Prevent Cancer Now seeks to eliminate the preventable causes of cancer by creating a Canadian movement for cancer prevention. They promote legislative and policy reforms; run focused campaigns, conduct public education, and promote member and group development and activities.

The Collaborative on Health and the Environment (CHE) is an international partnership committed to strengthening the scientific and public dialogue on environmental factors linked to chronic disease and disability. They foster systemic, multi-factoral, prevention-oriented actions to improve human health across the lifespan.

CAREX Canada is a national surveillance project that estimates the number of Canadians exposed to substances associated with cancer in the workplace and community environments. These estimates provide significant support for targeting exposure reduction strategies and cancer prevention programs.

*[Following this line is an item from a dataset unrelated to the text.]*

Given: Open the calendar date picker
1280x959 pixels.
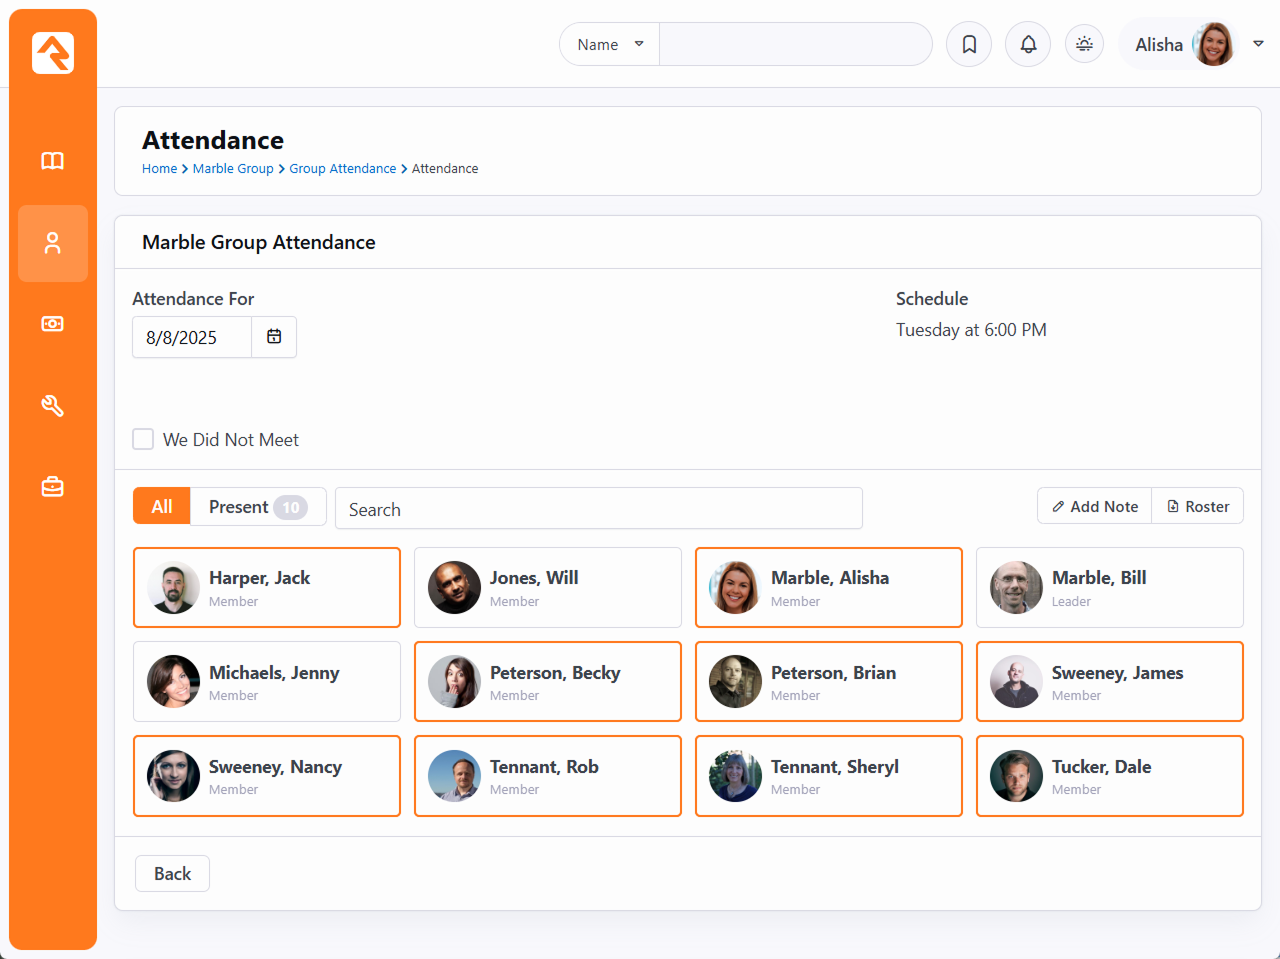Looking at the screenshot, I should pos(274,338).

Toxic-Free Canada brings workers and environmentalists together in cooperative projects for toxics reduction and a green economy.  They’ve produced The Cancer-Smart Guide to Breast Cancer Prevention, a 24-page, free, downloadable guide to the latest peer-reviewed research on breast cancer prevention.

Silent Spring Institute is a research institute that partners with physicians, public health and community advocates and other scientists to identify and break the links between environmental chemicals and women’s health, especially breast cancer. Their video A Day in the Life  examines women’s daily exposures to toxic substances in personal care products.